Directions:
Can you recast the stretch of rows below from the line containing "How do I perform: Open" through the line containing "click(x=547, y=12)", both included, as a numbered list with blank lines dropped?

Element and text position data
--- --- ---
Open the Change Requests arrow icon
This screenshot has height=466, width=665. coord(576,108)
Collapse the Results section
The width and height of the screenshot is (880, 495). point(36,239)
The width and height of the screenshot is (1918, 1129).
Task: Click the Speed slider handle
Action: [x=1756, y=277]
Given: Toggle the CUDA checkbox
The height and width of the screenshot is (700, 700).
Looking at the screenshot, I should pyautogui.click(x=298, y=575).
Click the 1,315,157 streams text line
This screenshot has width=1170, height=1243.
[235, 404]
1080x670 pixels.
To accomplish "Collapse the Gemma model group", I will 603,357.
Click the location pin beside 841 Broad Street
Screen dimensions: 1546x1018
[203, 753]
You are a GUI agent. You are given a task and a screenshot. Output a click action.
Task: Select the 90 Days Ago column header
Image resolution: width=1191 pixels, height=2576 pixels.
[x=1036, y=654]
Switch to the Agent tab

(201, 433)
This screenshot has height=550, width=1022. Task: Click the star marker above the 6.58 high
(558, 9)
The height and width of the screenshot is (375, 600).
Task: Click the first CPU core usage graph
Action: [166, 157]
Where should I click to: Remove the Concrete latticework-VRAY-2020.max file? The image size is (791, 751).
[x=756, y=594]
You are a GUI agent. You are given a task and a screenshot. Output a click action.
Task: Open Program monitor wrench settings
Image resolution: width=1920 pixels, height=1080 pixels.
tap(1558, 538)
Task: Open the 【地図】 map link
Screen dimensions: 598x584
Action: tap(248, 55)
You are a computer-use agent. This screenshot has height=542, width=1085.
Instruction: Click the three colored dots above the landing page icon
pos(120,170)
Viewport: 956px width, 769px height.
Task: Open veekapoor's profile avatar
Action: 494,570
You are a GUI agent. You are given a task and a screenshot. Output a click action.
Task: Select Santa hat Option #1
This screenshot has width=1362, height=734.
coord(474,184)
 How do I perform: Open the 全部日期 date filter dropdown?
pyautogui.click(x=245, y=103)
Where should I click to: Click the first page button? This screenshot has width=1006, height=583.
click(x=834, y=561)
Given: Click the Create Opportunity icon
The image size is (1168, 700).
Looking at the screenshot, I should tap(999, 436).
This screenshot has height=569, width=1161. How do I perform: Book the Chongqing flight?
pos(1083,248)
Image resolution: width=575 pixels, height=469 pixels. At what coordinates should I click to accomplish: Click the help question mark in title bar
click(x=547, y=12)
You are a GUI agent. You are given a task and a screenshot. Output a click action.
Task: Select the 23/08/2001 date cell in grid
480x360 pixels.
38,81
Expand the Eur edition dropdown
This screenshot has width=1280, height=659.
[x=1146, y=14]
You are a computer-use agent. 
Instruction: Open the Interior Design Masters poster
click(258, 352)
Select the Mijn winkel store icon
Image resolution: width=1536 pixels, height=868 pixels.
--- --- ---
Worked answer:
1.  How do I perform: Open the 全部日期 date filter dropdown?
2. pyautogui.click(x=245, y=103)
3. Where should I click to: Click the first page button? This screenshot has width=1006, height=583.
4. click(x=834, y=561)
5. Given: Click the Create Opportunity icon
6. The image size is (1168, 700).
7. Looking at the screenshot, I should tap(999, 436).
8. This screenshot has height=569, width=1161. How do I perform: Book the Chongqing flight?
9. pos(1083,248)
10. Image resolution: width=575 pixels, height=469 pixels. At what coordinates should I click to accomplish: Click the help question mark in title bar
11. click(x=547, y=12)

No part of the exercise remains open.